[Start of section]

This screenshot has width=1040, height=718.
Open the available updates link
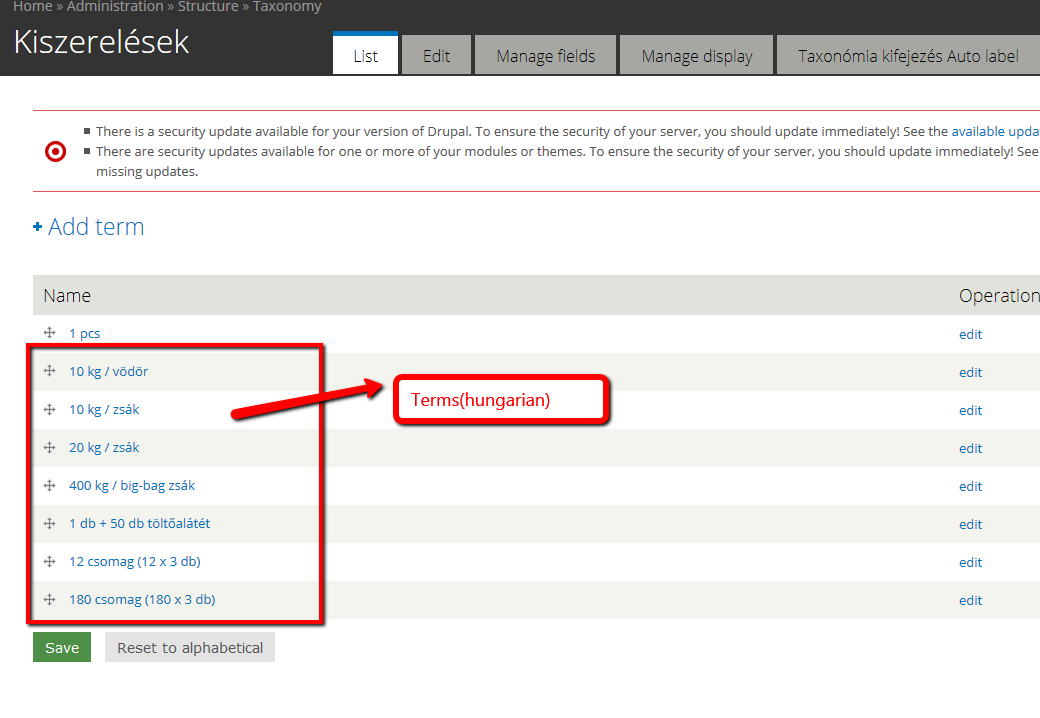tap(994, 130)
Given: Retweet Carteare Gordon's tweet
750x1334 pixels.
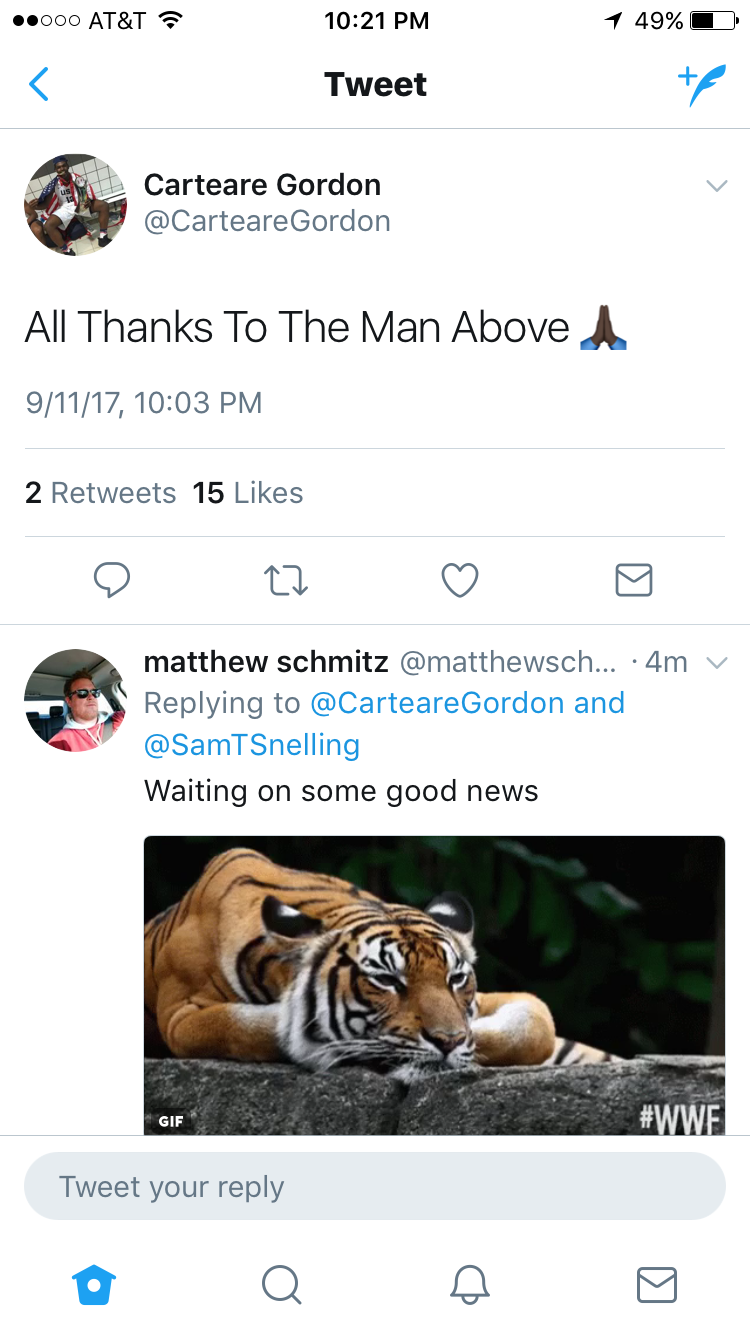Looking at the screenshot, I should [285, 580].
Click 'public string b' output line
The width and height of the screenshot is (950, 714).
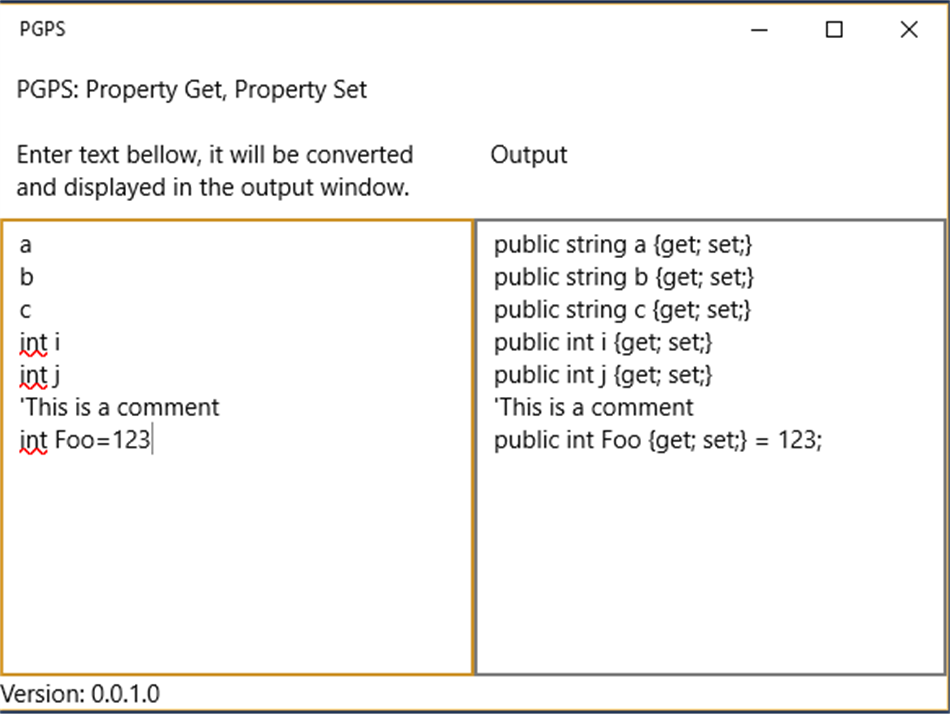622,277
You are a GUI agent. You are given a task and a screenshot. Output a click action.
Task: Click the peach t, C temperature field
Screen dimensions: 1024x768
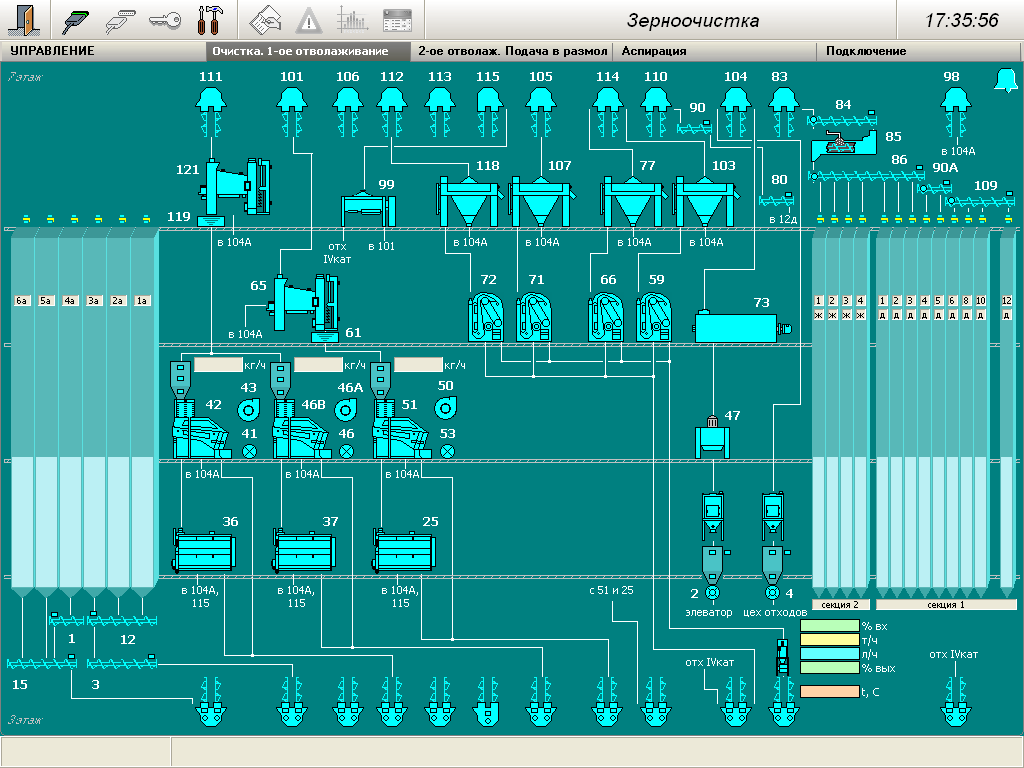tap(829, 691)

[End of section]

Each record above must be retyped exactly, minus its pictures.

**WRITTEN RESPONSE**
This screenshot has width=1040, height=718.
Open the available updates link
tap(994, 130)
Given: Retweet Carteare Gordon's tweet
750x1334 pixels.
Looking at the screenshot, I should [285, 580].
Click 'public string b' output line
The width and height of the screenshot is (950, 714).
622,277
You are a GUI agent. You are given a task and a screenshot. Output a click action.
Task: Click the peach t, C temperature field
Screen dimensions: 1024x768
tap(829, 691)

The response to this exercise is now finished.